**DIRECTIONS FOR THIS TASK**. Locate the line that contains "You are a GUI agent. The screenshot is 336×2576." in the entries below, then repeat it and every following line through the line that contains "Партнерская программа (169, 2372)", exactly, and no others.

**DATA RECORDS**.
= Beginning of Section =

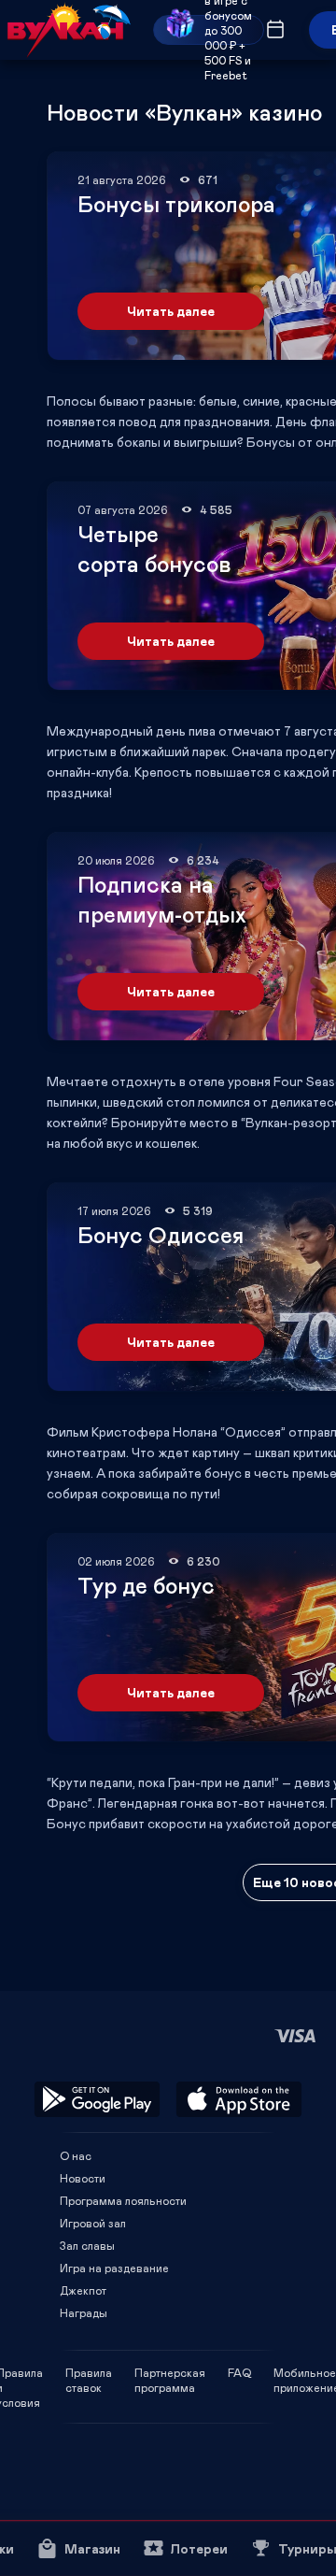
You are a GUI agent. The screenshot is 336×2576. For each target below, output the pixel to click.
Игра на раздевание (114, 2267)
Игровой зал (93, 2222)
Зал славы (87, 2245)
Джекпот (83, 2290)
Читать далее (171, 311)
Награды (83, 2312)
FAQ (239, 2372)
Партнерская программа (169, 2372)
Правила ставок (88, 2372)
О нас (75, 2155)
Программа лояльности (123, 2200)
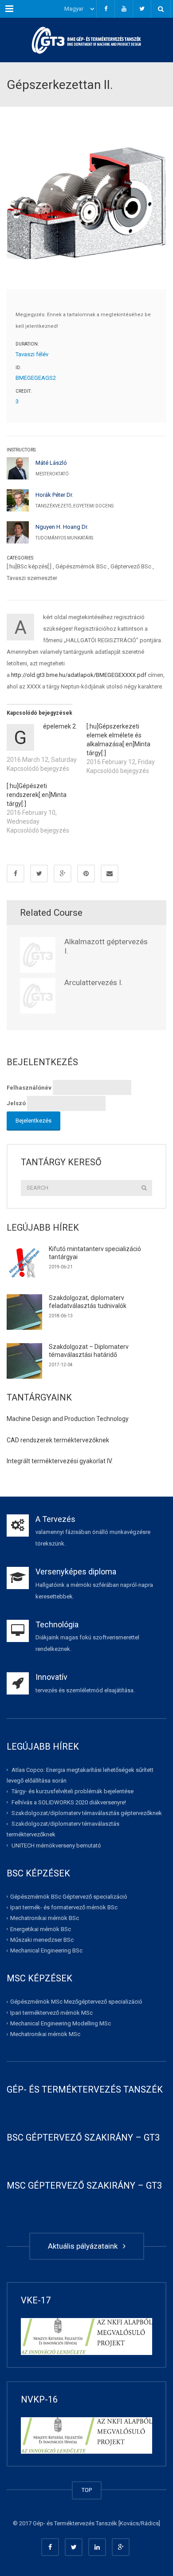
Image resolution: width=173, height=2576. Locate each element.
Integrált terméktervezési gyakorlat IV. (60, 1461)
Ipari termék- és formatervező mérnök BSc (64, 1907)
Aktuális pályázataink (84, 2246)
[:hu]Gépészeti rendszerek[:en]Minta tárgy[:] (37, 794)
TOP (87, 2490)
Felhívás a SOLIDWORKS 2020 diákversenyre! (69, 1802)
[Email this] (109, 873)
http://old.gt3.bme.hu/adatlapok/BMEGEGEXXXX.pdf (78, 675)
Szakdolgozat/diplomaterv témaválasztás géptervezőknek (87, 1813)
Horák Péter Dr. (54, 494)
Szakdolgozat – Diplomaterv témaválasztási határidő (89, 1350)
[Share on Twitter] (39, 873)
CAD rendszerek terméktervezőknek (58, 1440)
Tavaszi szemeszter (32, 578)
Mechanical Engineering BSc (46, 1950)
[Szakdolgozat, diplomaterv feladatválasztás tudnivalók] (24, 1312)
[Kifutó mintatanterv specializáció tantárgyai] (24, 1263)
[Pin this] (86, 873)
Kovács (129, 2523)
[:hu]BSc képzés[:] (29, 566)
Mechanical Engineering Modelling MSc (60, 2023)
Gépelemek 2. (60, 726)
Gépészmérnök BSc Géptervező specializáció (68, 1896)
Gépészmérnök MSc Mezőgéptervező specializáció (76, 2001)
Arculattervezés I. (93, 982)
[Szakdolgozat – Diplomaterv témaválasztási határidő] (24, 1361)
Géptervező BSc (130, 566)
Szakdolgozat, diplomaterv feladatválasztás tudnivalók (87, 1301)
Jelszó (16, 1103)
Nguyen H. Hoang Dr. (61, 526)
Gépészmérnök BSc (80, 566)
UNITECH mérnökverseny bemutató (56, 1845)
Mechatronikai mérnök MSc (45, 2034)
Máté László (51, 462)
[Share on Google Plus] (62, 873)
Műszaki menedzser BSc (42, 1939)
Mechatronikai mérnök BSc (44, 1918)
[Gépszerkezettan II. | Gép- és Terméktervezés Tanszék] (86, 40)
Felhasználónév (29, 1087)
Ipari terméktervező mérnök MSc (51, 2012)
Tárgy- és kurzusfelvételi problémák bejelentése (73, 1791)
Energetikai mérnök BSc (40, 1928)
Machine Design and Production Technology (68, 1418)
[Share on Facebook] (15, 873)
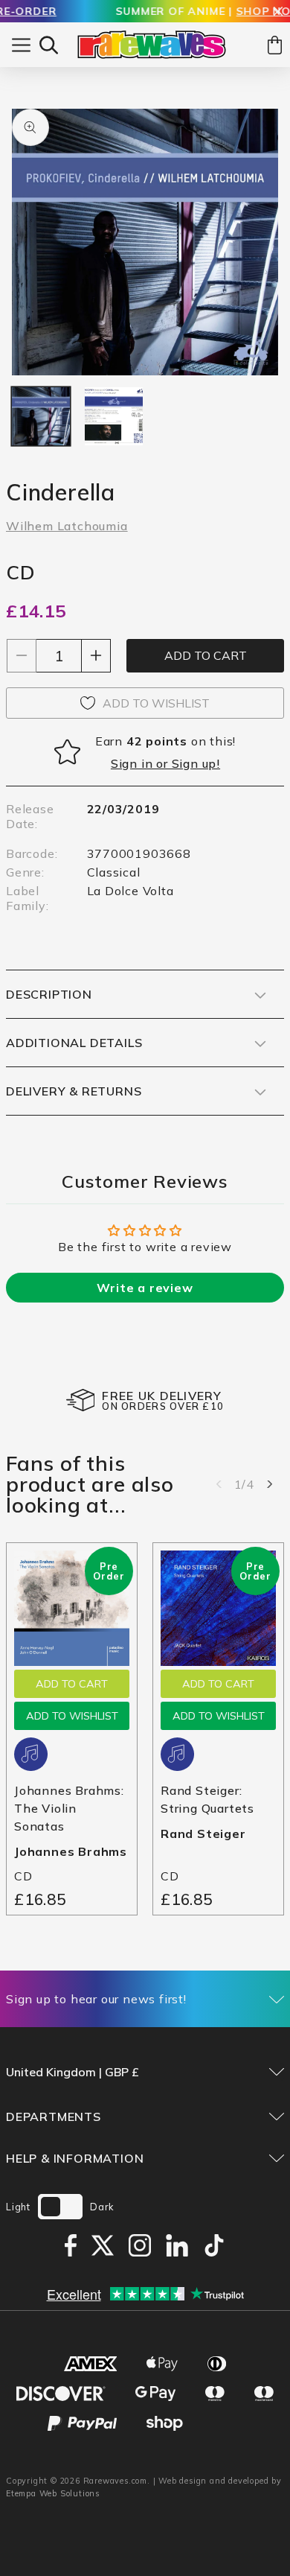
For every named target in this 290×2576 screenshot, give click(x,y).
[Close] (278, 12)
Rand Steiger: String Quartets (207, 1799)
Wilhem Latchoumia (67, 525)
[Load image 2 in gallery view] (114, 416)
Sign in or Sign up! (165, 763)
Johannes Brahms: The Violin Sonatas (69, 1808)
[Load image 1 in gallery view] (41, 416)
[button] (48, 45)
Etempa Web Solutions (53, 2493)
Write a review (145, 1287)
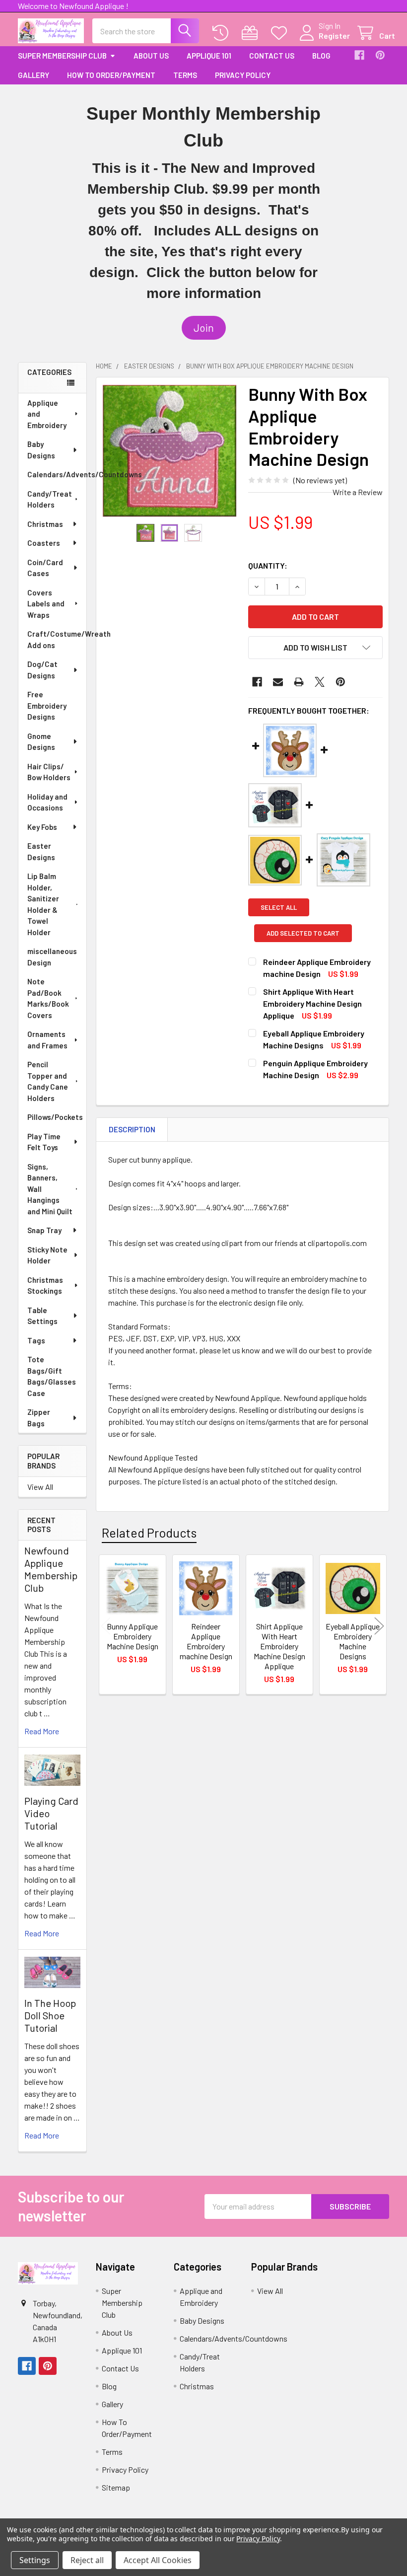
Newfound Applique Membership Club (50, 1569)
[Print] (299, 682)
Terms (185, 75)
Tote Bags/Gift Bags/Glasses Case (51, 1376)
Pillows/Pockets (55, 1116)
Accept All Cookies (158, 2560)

= End of Section =
= Beginning of Section =

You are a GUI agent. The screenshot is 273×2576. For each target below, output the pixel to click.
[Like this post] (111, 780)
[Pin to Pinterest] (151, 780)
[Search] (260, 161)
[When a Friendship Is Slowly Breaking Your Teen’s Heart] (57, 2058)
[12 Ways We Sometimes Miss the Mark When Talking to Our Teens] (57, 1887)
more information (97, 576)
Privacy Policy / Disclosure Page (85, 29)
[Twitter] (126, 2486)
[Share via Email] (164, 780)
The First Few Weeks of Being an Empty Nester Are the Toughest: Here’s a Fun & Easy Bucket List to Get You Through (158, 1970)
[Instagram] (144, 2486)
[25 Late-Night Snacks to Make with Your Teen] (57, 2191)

= End of Section =

**WRITTEN ANSWER**.
You are a GUI agent. The screenshot is 336×2576. For each target below, output the pixel to click.
Игра на раздевание (114, 2267)
Игровой зал (93, 2222)
Зал славы (87, 2245)
Джекпот (83, 2290)
Читать далее (171, 311)
Награды (83, 2312)
FAQ (239, 2372)
Партнерская программа (169, 2372)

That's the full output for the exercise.